### Activity A
Answer each question from the SPARK article below, one line each and marked to match:
(i) How old was Joe when his speech was not developing as expected?
(ii) In what year did Heather Hesteness discover SPARK?
(iii) What role does Suma Jacob, MD, hold at the University of Minnesota?
### Activity B
Summarize the SPARK article below in two sentences.
### Activity C
For each statement, decide whether it agrees with the SPARK article below. Answer yes or no, and quote the deciding words from the article.
(i) Joe's vocabulary stayed stable at about 20 words.
(ii) SPARK is described as the largest autism study in the U.S.
(iii) According to Dr. Jacob, most research studies share specific findings with participants.

### Source document
● ● ●

The University of Minnesota has been a SPARK site since 2016. The U of MN team helps families in the region learn about unique and ongoing resources from the largest autism study in the U.S.

When Heather Hesteness’ son Joe was three years old, his speech was not developing as expected. Heather describes that “he had about 20 words at a time, but they would not stay the same…words would drop off. ” At that time, Joe was diagnosed with Autism Spectrum Disorder. It would begin an ongoing journey to find answers and help Joe live his best life. 

In 2016, Heather discovered Simons Powering Autism Research for Knowledge or SPARK, a national autism research study and a growing community of autistic individuals, their families, and researchers on a mission to advance the understanding of autism. The University of Minnesota has been a SPARK site since 2016. The U of MN team helps families in the region learn about unique and ongoing resources from the largest autism study in the U.S. 

Suma Jacob, MD, has been involved in autism research for several decades and is the principal investigator leading SPARK at the University of Minnesota. “This study is exciting because each year, new gene regions are identified and investigated. Unlike standard procedures, we can study hundreds of selected regions. Most research studies end after a few years and don’t share specific findings with participants,” Dr. Jacob said. “Once a family is involved with SPARK, they benefit from new discoveries and will be contacted if they want to learn about their findings.”

● ● ●

### Dataset
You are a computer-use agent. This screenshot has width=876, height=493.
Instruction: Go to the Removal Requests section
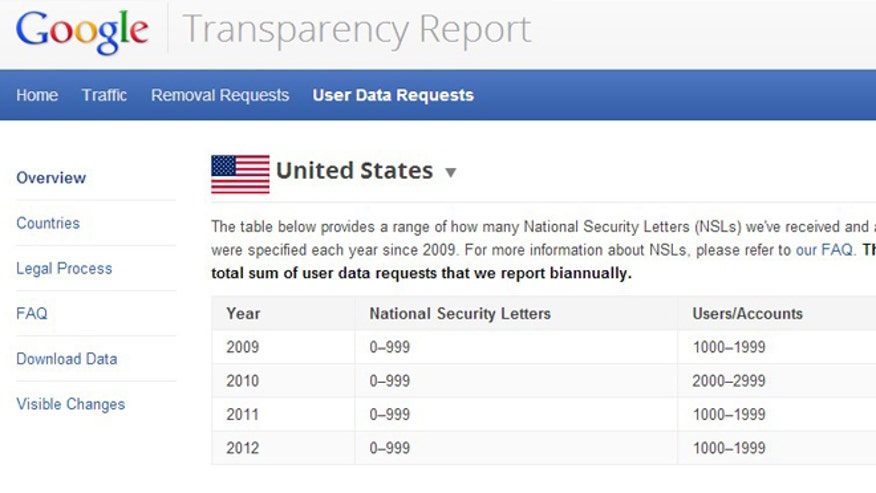220,95
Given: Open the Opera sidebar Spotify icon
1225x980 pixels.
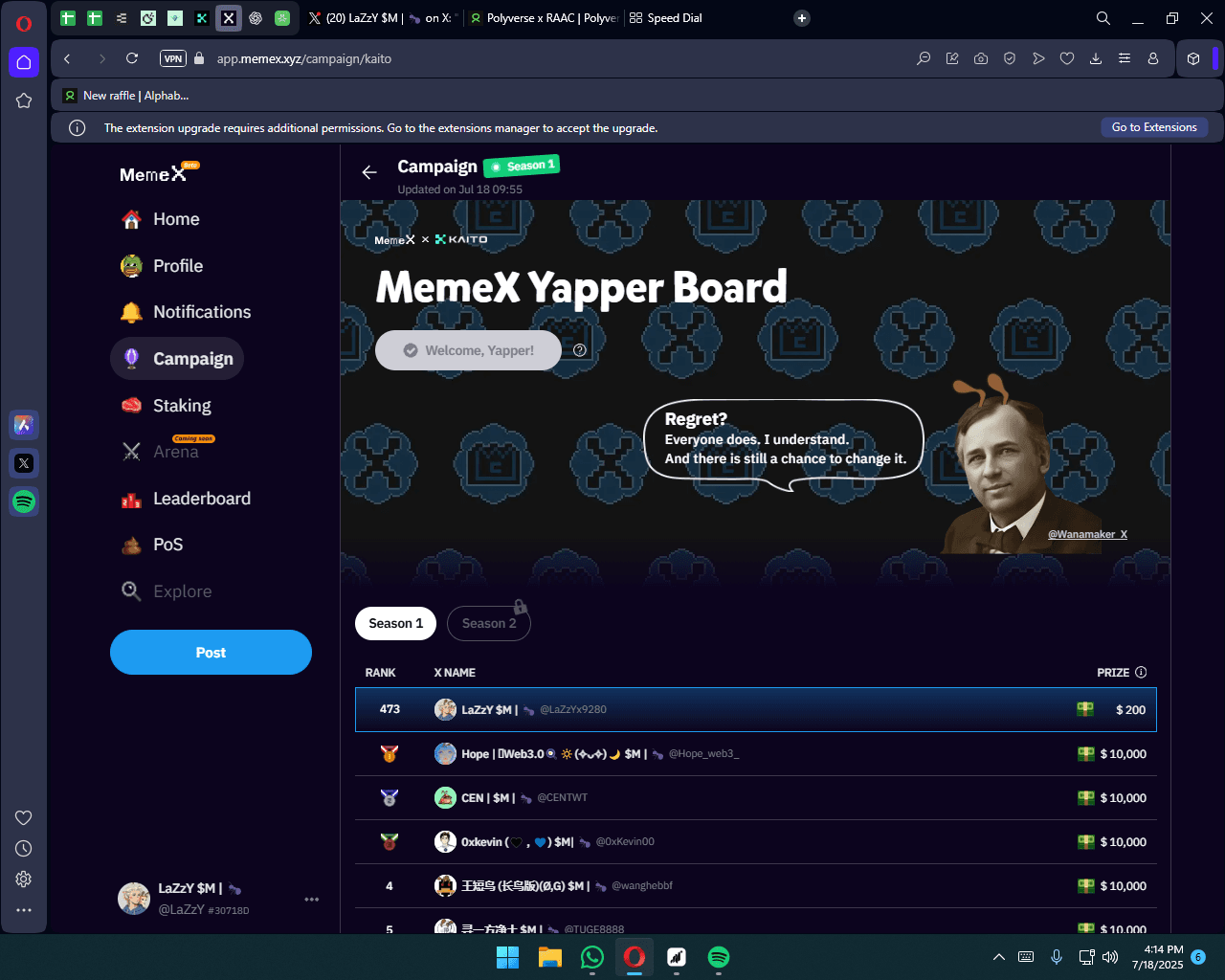Looking at the screenshot, I should 24,501.
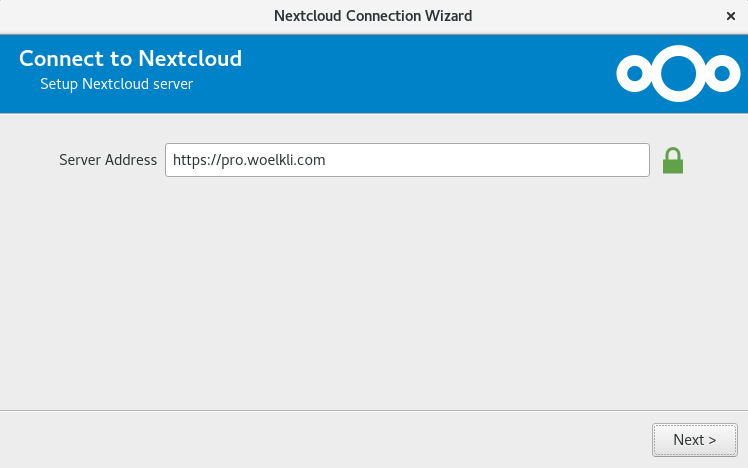Viewport: 748px width, 468px height.
Task: Click the "https://" prefix in server address
Action: click(x=197, y=160)
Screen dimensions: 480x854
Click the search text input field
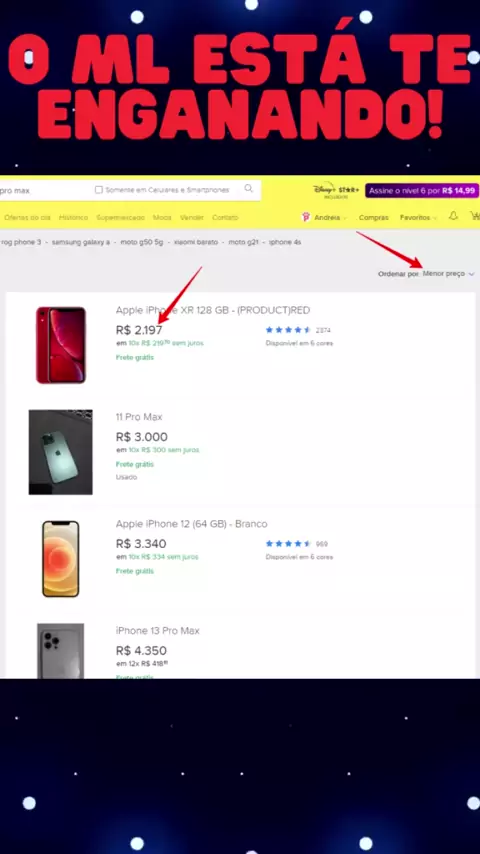44,191
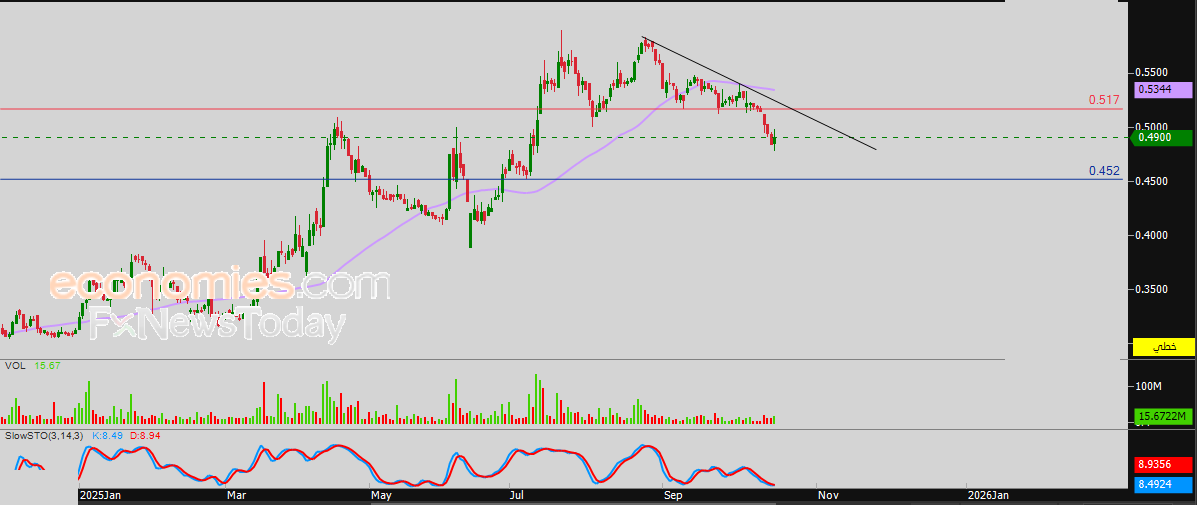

● ● ●

### Exercise response A
(i) Three years old.
(ii) 2016.
(iii) Principal investigator leading SPARK at the University of Minnesota.

### Exercise response B
The University of Minnesota has been a site since 2016 for SPARK, a national autism research study that Heather Hesteness discovered that same year, after son Joe was diagnosed with Autism Spectrum Disorder at age three. Suma Jacob, MD, who leads SPARK at the university, says that new gene regions are identified each year and that participating families can be contacted to learn about their findings.

### Exercise response C
(i) No: "he had about 20 words at a time, but they would not stay the same…words would drop off."
(ii) Yes: "the largest autism study in the U.S."
(iii) No: "Most research studies end after a few years and don’t share specific findings with participants"